B. Innovation Progress

  1. Tempo
  2. Quality
  3. Revenues
  4. Profits
  5. Reputation
  6. Morale
  7. Strategy

For each of these individual metrics, I recommend that you rate your company, division, team, etc. on a simple 1-10 scale; then, for both categories, you take the average score, multiply it by ten, and you have a simple — but revealing and valuable — 1-100 score that you can analyze, work with, and ideally improve over time.

And if you’re really brave, I recommend that you ask everyone in your organization, or at least a meaningful subset, to rate the company using these metrics; that kind of crowdsourcing feedback is usually the only way a senior leader can get an accurate picture of innovation in her/his own innovation.

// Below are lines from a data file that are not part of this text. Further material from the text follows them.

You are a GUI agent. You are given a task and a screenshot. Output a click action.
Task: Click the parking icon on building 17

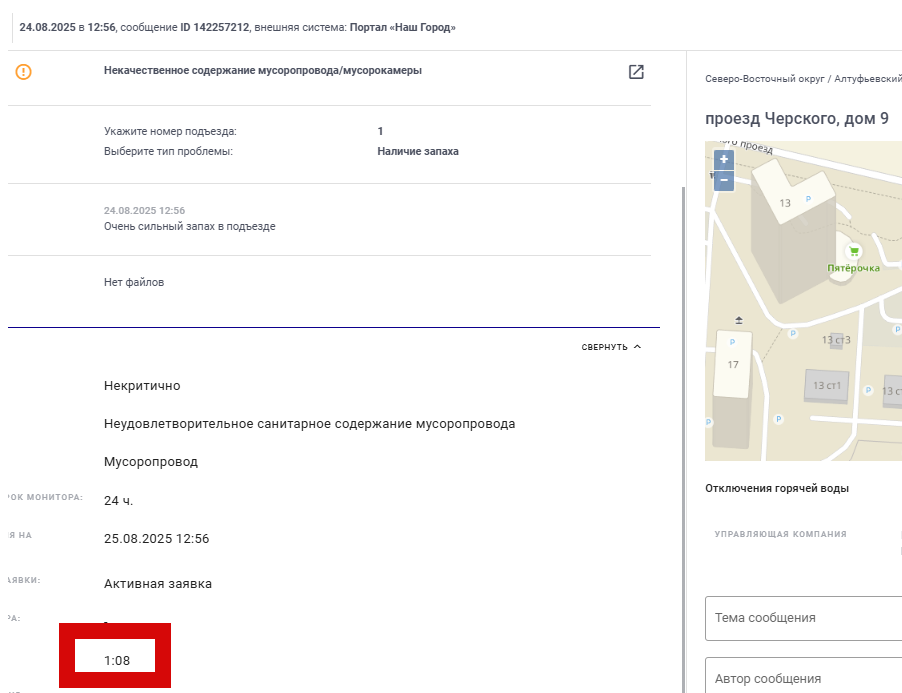pos(732,342)
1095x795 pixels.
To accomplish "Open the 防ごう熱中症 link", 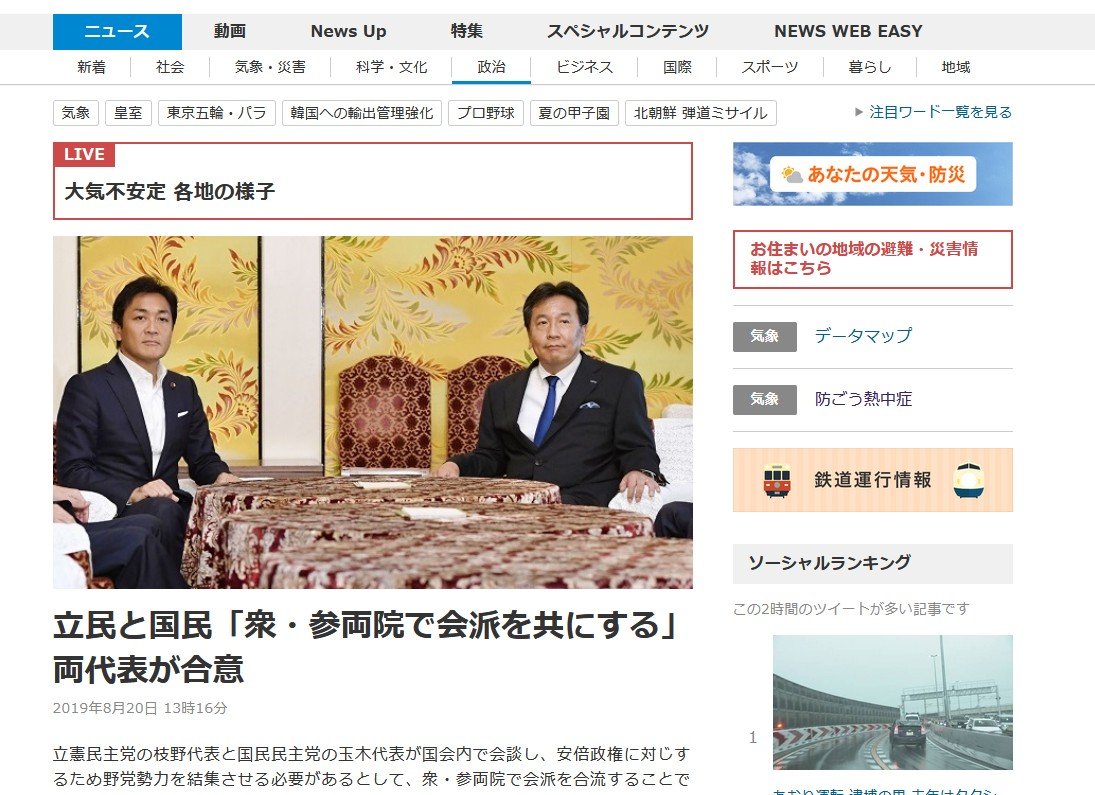I will click(863, 399).
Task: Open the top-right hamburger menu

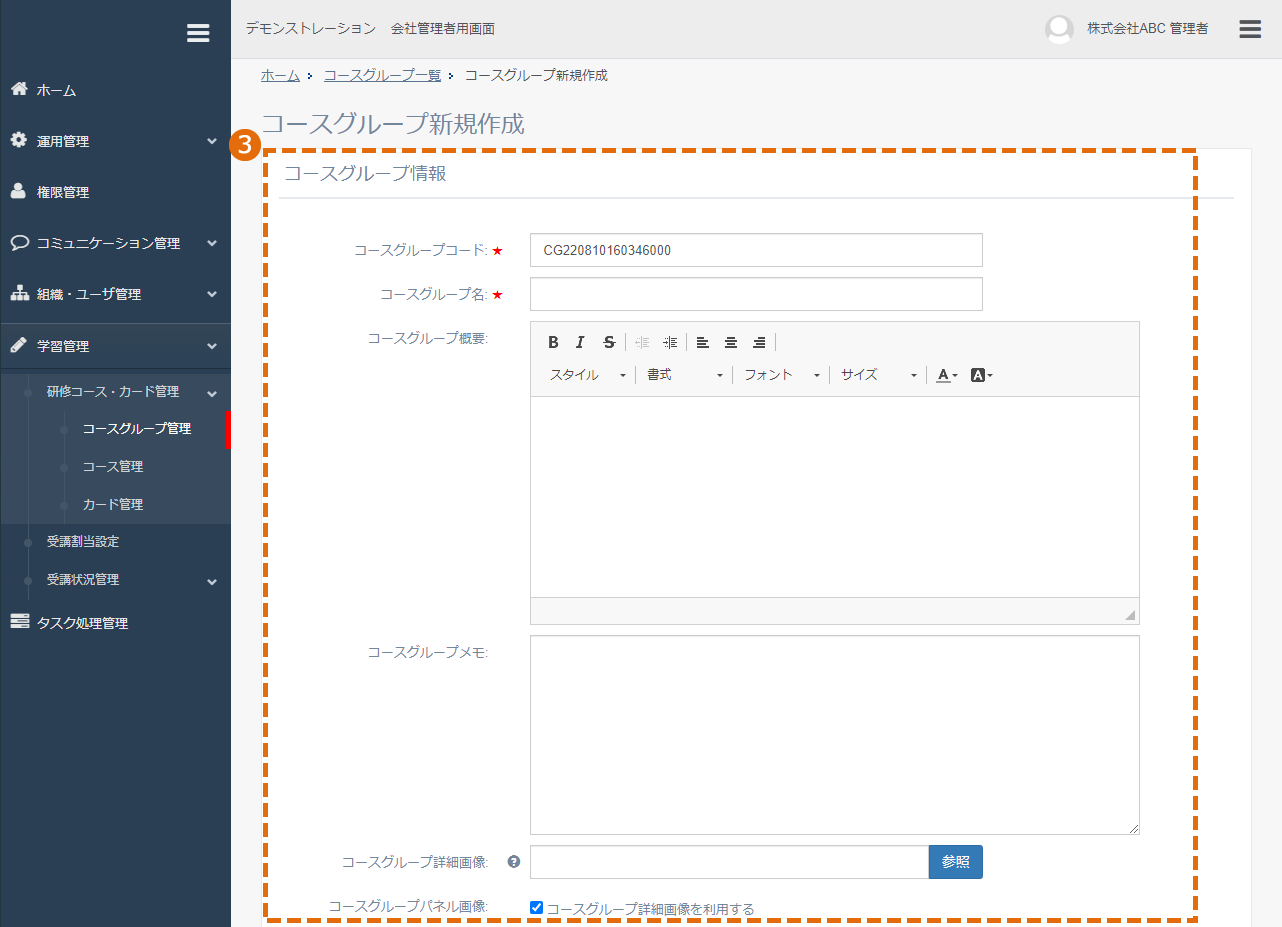Action: pos(1250,28)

Good luck! And send me your thoughts and even your scores!

Innovation Progress

This category is the “innovation impact” category — and it’s one that is rarely considered by companies trying to innovate; this is the “did we innovate or not” and “how well did we innovate?” category.

1. Tempo (1-10)
  • How often do we actually innovate, i.e., establish something that is different or new that has a significant impact out in the real world?
  • Have we determined what our Innovation Tempo should be, and how close are we to reaching that goal?
  • How well does our innovation process support our reaching/maintaining our optimal innovation tempo?
  • Are we monitoring changes in the world, as well as competitors’ innovation tempos, and are we able to adapt as necessary?
2. Quality (1-10)
  • How good/exciting/bold are the innovations that we’ve established out in the world?
  • Do we sometimes launch things just to launch things, or are we taking honest “shots on goal,” each of which we think could become a genuine innovation?
  • Is the quality of our innovations equal to or better than those of our competitors?
  • Are we being stringent about launching things that we think could really give a “Wow!’ feeling to our customers, and an “Uh-oh…” feeling to our competitors?
3. Revenues (1-10)
  • This one is pretty simple: how much money are we making from our innovations, both in terms of our projections (however loose) and per quarter/year?
  • Caveat: This is a good metric, but it is foolish to over-focus on revenues, per se, because you can make money on an innovation, but if it’s deficient in the other metrics listed here, it can actually be a net-negative for the company.
4. Profits (1-10)
  • Also simple: how are we doing re: profits from our innovations?
  • Caveat: This is a good metric, but it is foolish to over-focus on revenues, per se, because you can make money on an innovation, but if it’s deficient in the other metrics listed here, it can actually be a net-negative for the company.
5. Reputation (1-10)
  • Are we perceived — by customers, competitors, the media, the world, etc. — as an innovative company?
  • Does our innovation reputation help us in other areas, like brand value, NPS, market cap, etc.?
  • Does our innovation reputation help us to attract/retain/develop the best and brightest in terms of talent?
  • Is “innovative” one of the top three brand attributes that come to mind when people think of us?
6. Morale (1-10)
  • Do our successful innovations generate excitement/pride/inspiration among our leadership and our staff in general?
  • Are enough people involved in the innovation process, or do we need to increase the number/diversity of the people involved?
  • Do our employees consider innovation to be a central motivating factor for why they work at our company?
  • Do our successful innovations make it more enjoyable to work at our company day-to-day?
7. Strategy (1-10)
  • Do our successful innovations generally position us strategically to succeed in the future — or are many of them just “new for the sake of new, or new for the sake of revenues/profits?”
  • Would we still launch many of the innovations that have turned out to be successful even if their revenues/profits were lower/much lower? In other words, do they give us strategic value (semi-) independent of the financial upside?
  • Do our competitors consider our innovations to be aligned in such a way as to consistently move us towards a superior, and ever-evolving, strategic position?
  • Do we successfully establish a sufficient amount of “platform innovations,” i.e., innovations that could, in turn, provide a platform for subsequent, related innovations?
So that’s Moneyball for innovation — you’re welcome…
Read more by Bill O'Connor

Bill O’Connor is the Founder of the Autodesk Innovation Genome Project — a 10-year research project studying the entire history of human innovation with the aim of identifying the essential techniques of innovation – as well as the Nobel Laureate Innovation Project, currently being developed at The Vault. Over the past seven years, Bill has delivered more than 500 presentations, workshops, and consulting engagements to hundreds of companies and organizations from 40 countries around the world, including Royal Bank of Scotland, Facebook, GE, Tesla, Airbnb, Renault, Google, Twitter, Starbucks, Nike, IKEA, Bechtel, Boeing, the US Naval Academy, the U.S. DoD, and the World Bank.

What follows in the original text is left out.